Gesù con il Suo “Vieni!” rivolto a Pietro, vuole farci fare la stessa esperienza del bambino che deve imparare a camminare e che, per la prima volta, prova a dirigersi verso la mamma, con le sue braccia sempre aperte, attente a non farlo cascare e pronte a salvarlo dalle cadute e ad abbracciarlo e congratularsi con lui! Perché il bimbo lo fa? Perché va verso sua madre? Semplicemente perché glielo dice e glielo chiede sua madre e perché egli si fida di sua madre che lo ha fatto nascere e vuole il suo bene nel fargli muovere i primi passi sul mare agitato della storia e della nostra vita.

La barca, che solca le onde agitate da un vento contrario, in un mare in tempesta e di notte, è anche immagine della Chiesa, che deve “muoversi”’ tra i flutti burrascosi della Storia e le ore vorticose del Tempo!
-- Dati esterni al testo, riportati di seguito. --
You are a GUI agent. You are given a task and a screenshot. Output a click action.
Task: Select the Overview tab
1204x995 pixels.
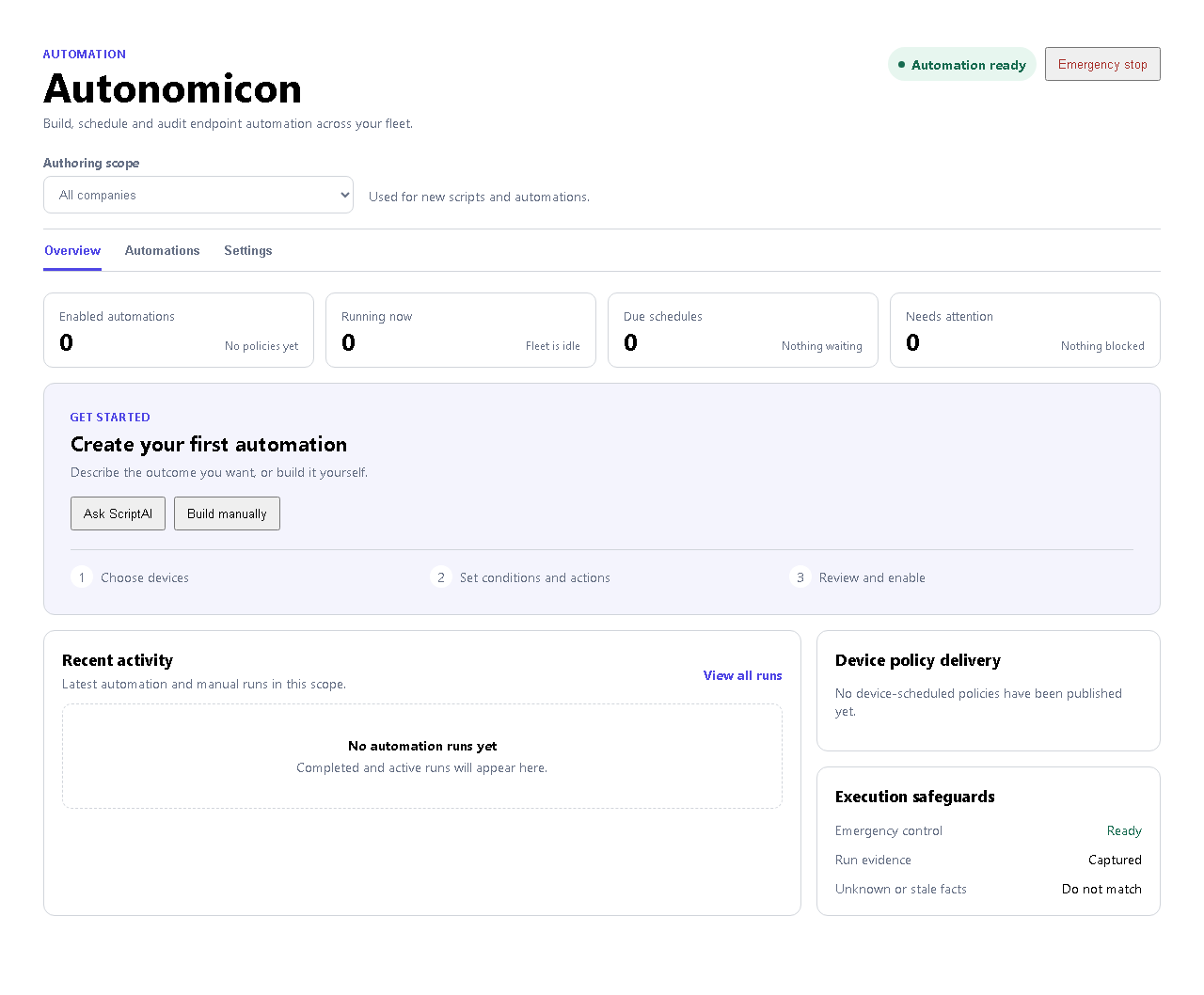click(72, 250)
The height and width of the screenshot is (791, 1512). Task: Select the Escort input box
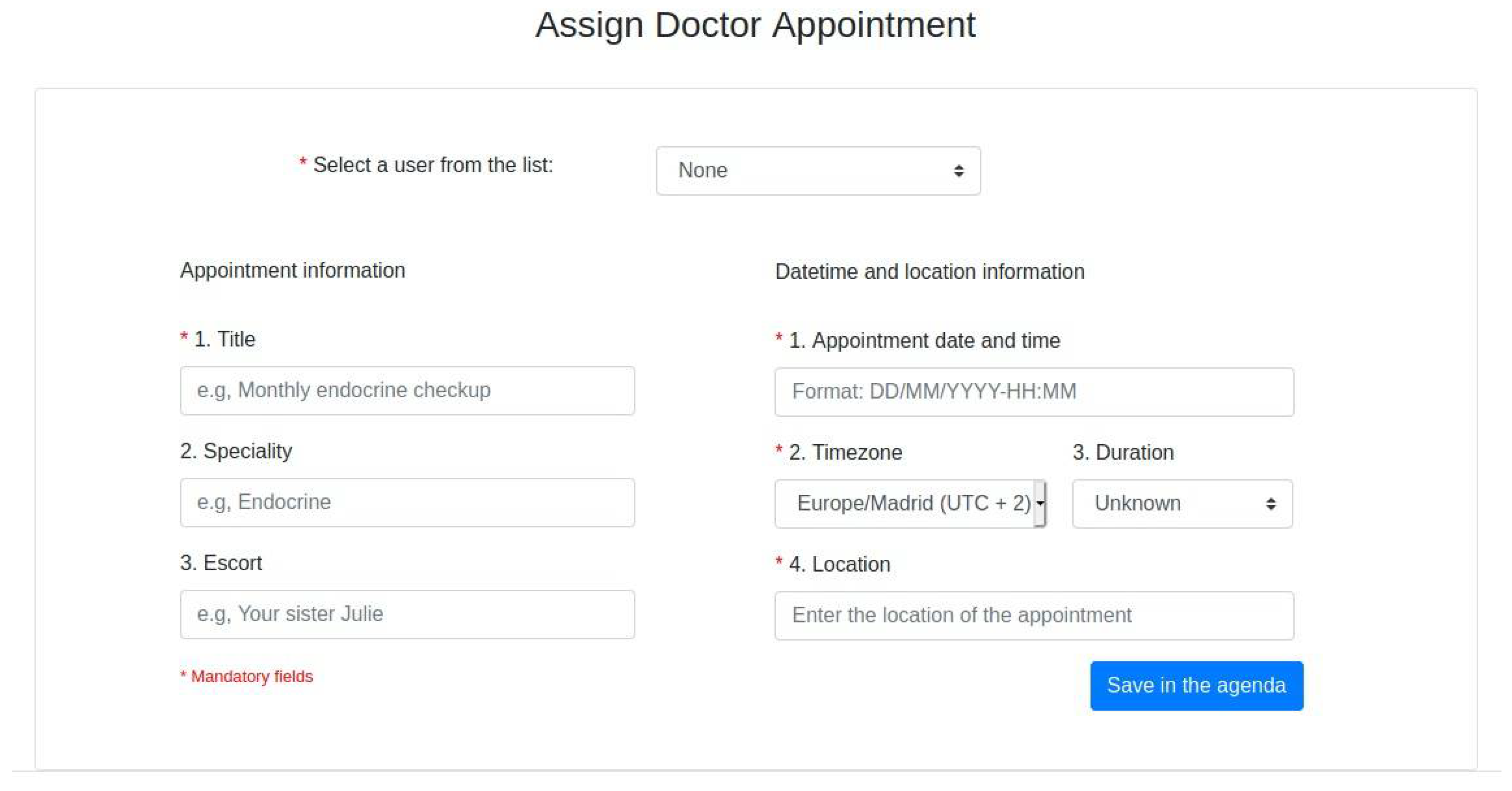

Solo se Noi, suoi membra, concordi ed unanimi, tendiamo le loro fragili mani al nostro unico Signore, perché ci salvi, solo quando lasciamo salire a bordo il Risorto, e sarà Egli a farci remare “tutti insieme” verso l’unica direzione, solo quando a reggere il timone di questa fragilissima barca è Lui, e solo se riponiamo tutta la nostra fiducia in Lui, ogni tempesta, allora, cesserà e, da Lui guidata, gloriosa entrerà nel porto della Sua salvezza! Solo quella Barca su cui sale, rimane e regna il Risorto, è la vera ed unica Chiesa, Suo Corpo.